### AUFGABE 1
Wie kommt man laut dem Reisebericht an dieser Stelle über den Rhein?
### AUFGABE 2
Schreib alle Städte und Orte auf, die im Reisebericht mit Namen genannt werden.

### TEXT ZUR PRÜFUNG
----

04.04. Durch die Rheinebene IV

Zum Abschluss ein halber Tag durch die Rheinebene nach Karlsruhe. Noch ein Blick auf die Rennbahn. Ganz schön imposant für lediglich drei Rennereignisse im Jahr.

Der Weg führt durch Rastatt (mit Pflichtpause, sonst nicht erwähnenswert), durch ein paar kleinere Dörfer und durch Rheinauen bei mittelprächtigem, sonnenfreien Wetter.

Natürlich fahre ich noch mal kurz beim Rhein vorbei, etwa an der Stelle, an der die Grenze nicht mehr dem Rhein folgt. Ursprünglich wollte ich noch einmal nach Frankreich rüber, aber über den Rhein geht es hier nur mit Fähren und das war mir zeitlich zu knapp.

Rheinfähre bei Neuburg

Und dann nur noch nach Karlsruhe. Weil jetzt doch noch etwas Zeit bleibt, mache ich noch einen Abstecher zum Schloss. Dazu muss ich fast die ganze Stadt durchqueren und stelle fest, dass Karlsruhe gar nicht mal so klein ist. Am Schloss organisiert mir ein netter Mensch einen Kaffee.

----

[Gespeicherte Datensätze]
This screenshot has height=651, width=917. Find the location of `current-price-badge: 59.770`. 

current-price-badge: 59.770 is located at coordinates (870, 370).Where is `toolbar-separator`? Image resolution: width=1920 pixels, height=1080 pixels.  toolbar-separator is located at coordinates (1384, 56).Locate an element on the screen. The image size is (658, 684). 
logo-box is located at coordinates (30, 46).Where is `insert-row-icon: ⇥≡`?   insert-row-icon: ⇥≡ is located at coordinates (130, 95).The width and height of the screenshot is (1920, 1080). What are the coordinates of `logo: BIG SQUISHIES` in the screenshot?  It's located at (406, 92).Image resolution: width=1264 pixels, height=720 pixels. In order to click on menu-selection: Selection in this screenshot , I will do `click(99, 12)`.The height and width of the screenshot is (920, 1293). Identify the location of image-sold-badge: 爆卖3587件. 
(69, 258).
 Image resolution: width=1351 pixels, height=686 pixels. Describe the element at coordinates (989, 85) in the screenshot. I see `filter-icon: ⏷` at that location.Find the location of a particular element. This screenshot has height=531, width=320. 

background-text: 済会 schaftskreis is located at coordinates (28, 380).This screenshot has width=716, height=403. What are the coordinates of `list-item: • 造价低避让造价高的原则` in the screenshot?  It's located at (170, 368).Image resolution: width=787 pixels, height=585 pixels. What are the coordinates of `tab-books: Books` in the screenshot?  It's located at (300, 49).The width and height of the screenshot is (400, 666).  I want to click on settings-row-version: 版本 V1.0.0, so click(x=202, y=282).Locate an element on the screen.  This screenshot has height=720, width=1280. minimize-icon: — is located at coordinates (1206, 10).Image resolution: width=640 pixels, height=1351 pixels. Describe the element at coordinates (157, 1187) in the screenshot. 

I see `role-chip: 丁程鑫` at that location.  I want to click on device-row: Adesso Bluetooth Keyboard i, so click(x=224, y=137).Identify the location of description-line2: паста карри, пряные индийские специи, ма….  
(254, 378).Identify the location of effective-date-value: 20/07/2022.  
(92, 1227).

----

### ENDGÜLTIGE ANTWORT 1
Nur mit Fähren.

### ENDGÜLTIGE ANTWORT 2
Karlsruhe, Rastatt, Neuburg